Efficient particle system in javascript? (WebGL)

╄→гoц情女王★ 提交于 2019-12-02 21:12:48

you should never draw primitives individualy. Draw them all at once, whenever possible. Create an ArrayBuffer that contains position and other necessary attributes of all particles and then draw the whole buffer with one call to gl.drawArrays. I can't give exact instructions because I'm on mobile but searching for vbo, interleaved arrays, and particles in opengl will surely help you find examples and other helpful resources.

I'm rendering 5m static points that way with 10fps. Dynamic points will be slower as you'll have to continually send updated data to the graphics card but it will be way faster than 15fps for 10000 points.

Edit:

You might want to use gl.POINT instead of TRIANGLE_STRIP. That way, you only have to specify the position and and gl_PointSize(in the vertex shader) for each square. gl.POINT are rendered as squares!

You can take a look at the source of these two point cloud renderer:

  • https://github.com/asalga/XB-PointStream
  • http://potree.org/wp/download/ ( By me, following files might help you: WeightedPointSizeMaterial.js, pointSize.vs, colouredPoint.fs )
  • It depends on what you are trying to do. When you say "gravity" to you mean some kind of physical simulation with collisions or do you just mean velocity += acceleration; position += velocity?

    If the latter then you can do all the math in the shader. Example is here

    https://www.khronos.org/registry/webgl/sdk/demos/google/particles/index.html

    These particles are done entirely in the shader. The only input after setup is time. Each "particle" consists of 4 vertices. Each vertex contains

    • local_position (for a unit quad)
    • texture_coord
    • lifetime
    • starting_position
    • starting_time
    • velocity
    • acceleration
    • start_size
    • end_size
    • orientation (quaterion)
    • color multiplier

    Given time you can compute the particles's local time (time since it starts)

     local_time = time - starting_time;
    

    Then you can compute a position with

     base_position = start_position + 
                     velocity * local_time + 
                     acceleration * local_time * local_time;
    

    That's acceleration * time^2. You then add the local_position to that base_position to get the position needed to render the quad.

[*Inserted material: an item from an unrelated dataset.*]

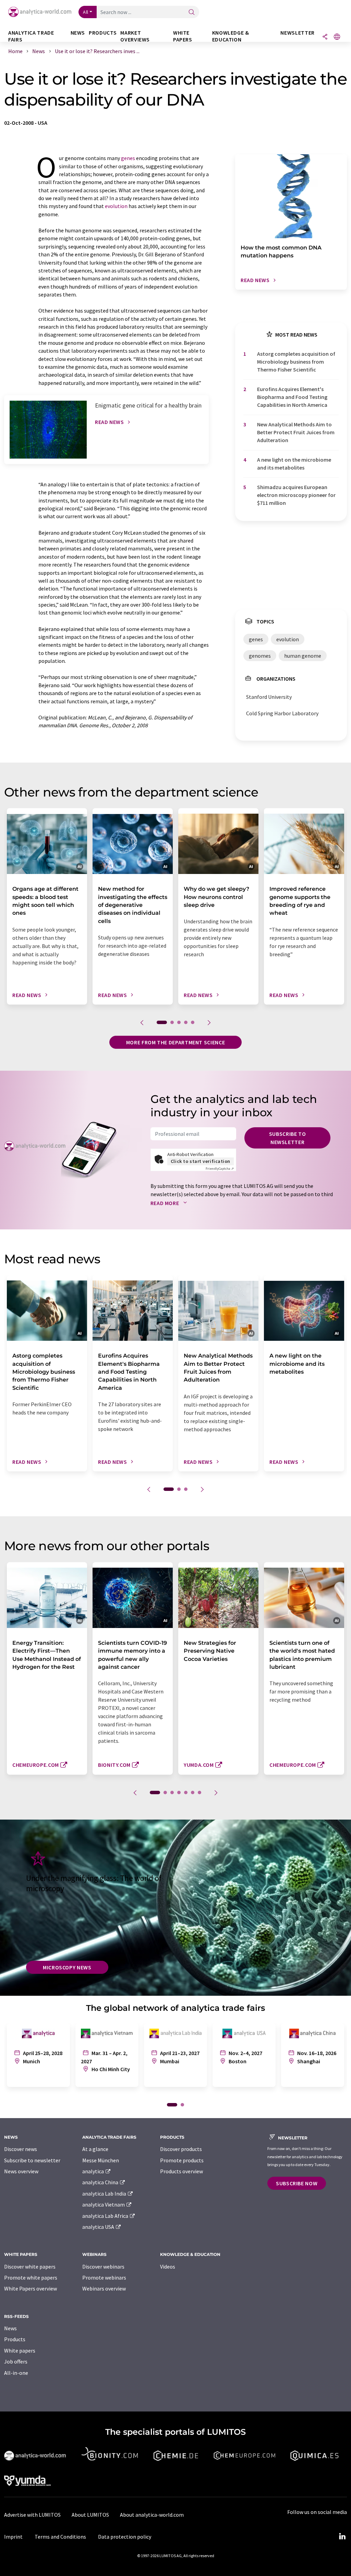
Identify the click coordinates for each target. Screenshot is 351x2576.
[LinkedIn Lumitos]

    You can also compute a 0 to 1 lerp over the lifetime of the particle

     lerp = local_time / lifetime;
    

    This gives you a value you can use to lerp all the other values

     size = mix(start_size, end_size, lerp);
    

    If the particle a size of 0 if it's outside the it's lifetime

     if (lerp < 0.0 || lerp > 1.0) {
       size = 0.0;
     }
    

    This will make the GPU not draw anything.

    Using a ramp texture (a 1xN pixel texture) you can easily have the particle change colors over time.

     color = texture2D(rampTexture, vec4(lerp, 0.5));
    

    etc...

    If you follow through the shaders you'll see other things similarly handled including spinning the particle (something that would be harder with point sprites), animating across a texture for frames, doing both 2D and 3D oriented particles. 2D particles are fine for smoke, exhaust, fire, explosions. 3D particles are good for ripples, possibly tire tracks, and can be combined with 2D particles for ground puffs to hide some of the z-issues of 2D only particles. etc..

    There are also examples of one shots (explosions, puffs) as well as trails. Press 'P' for a puff. Hold 'T' to see a trail.

    AFAIK these are pretty efficient particles in that JavaScript is doing almost nothing.